I was laid off from the television station after COVID-19 and landed a job at an automotive restoration shop while my wife was trained and hired as a pastor. I was hoping things would settle down and I could get into a writing routine. Well, to say the least, the exact opposite happened. The restoration company was taking off and is now the top in the world, all while our church where my wife works grew exponentially. We had an impossible task finding free time, and I felt idiotic for trying to start a writing career in the midst of all the chaos.
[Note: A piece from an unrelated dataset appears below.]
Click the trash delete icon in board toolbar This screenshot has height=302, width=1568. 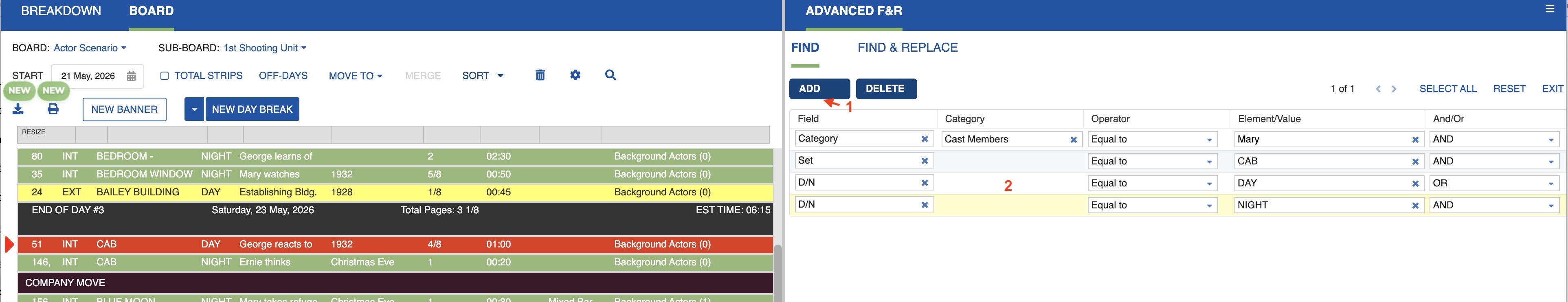tap(540, 75)
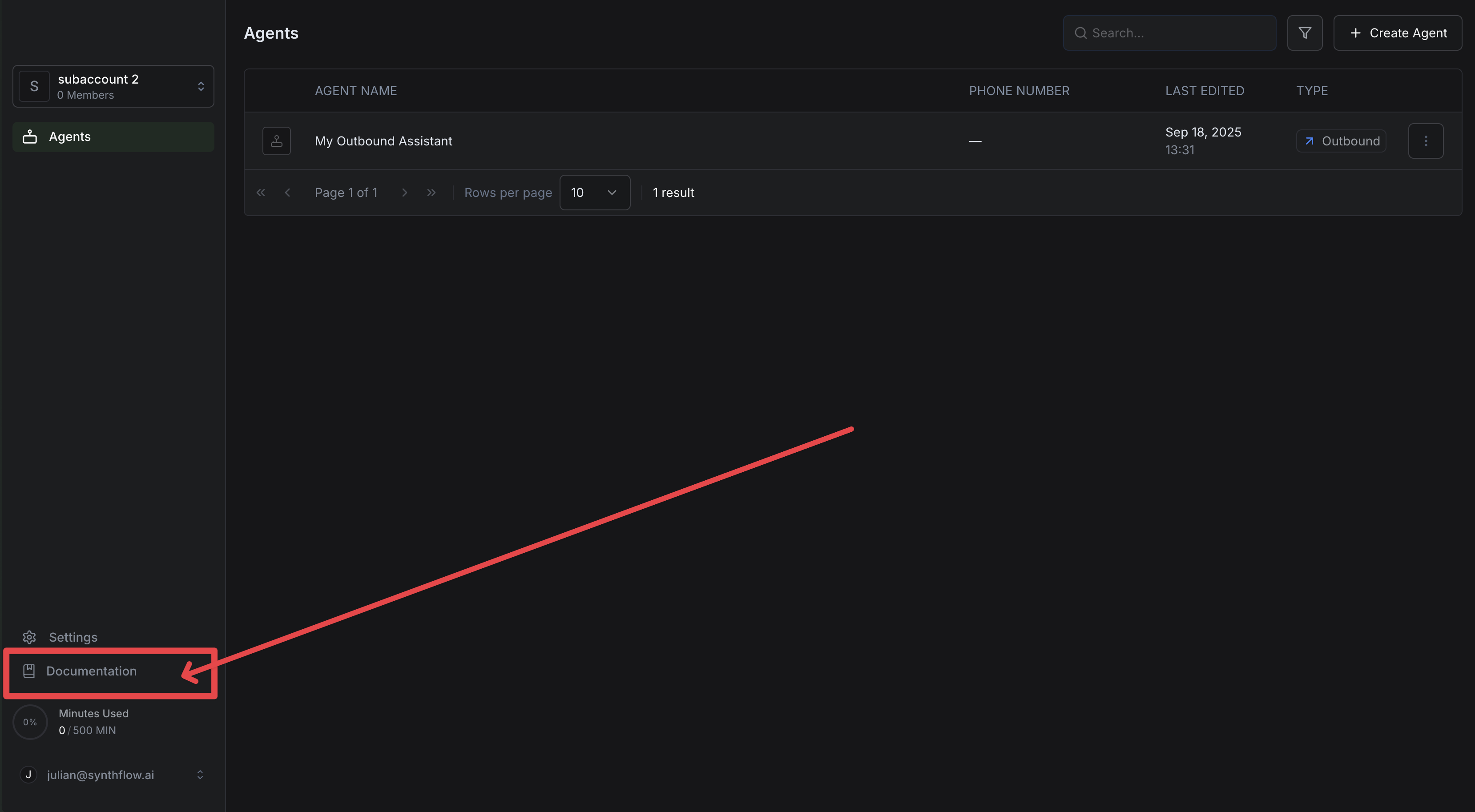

As I neared completion of my second novel, I sent the story to beta readers. The majority of people never opened the book, but a few people took the job seriously and helped me tremendously, and I am very thankful for those people.

With good feedback, I went to work hastily rewriting, anticipating that my writing career would soon become a reality. Once I read the comments and reread my story, I almost quit writing forever. I spent the following months wrestling with everything related to writing.

When you write, you inevitably have certain doubts about what is allowed and what isn’t. You begin to ask yourself questions like, what are the guidelines on doctrine vs. creative license? Will Christians understand me or reject me? Do I genuinely have content freedom?

Do I write Christian fiction, or am I a Christian Author? Why do I feel like every novel must include Sunday school lessons? The more I learn about writing, the more I feel lost in a sea of talented writers. Why do I have a flood of ideas with no time to write? Which story do I want to invest in becoming the next novel?

After being introduced to Verse & Vine and learning more about it, I am thankful that Sam and Jack listened and followed the Holy Spirit. I see what a blessing they are for Christian writers. I know that I can trust them to help answer all my questions and guide me into my professional writing career.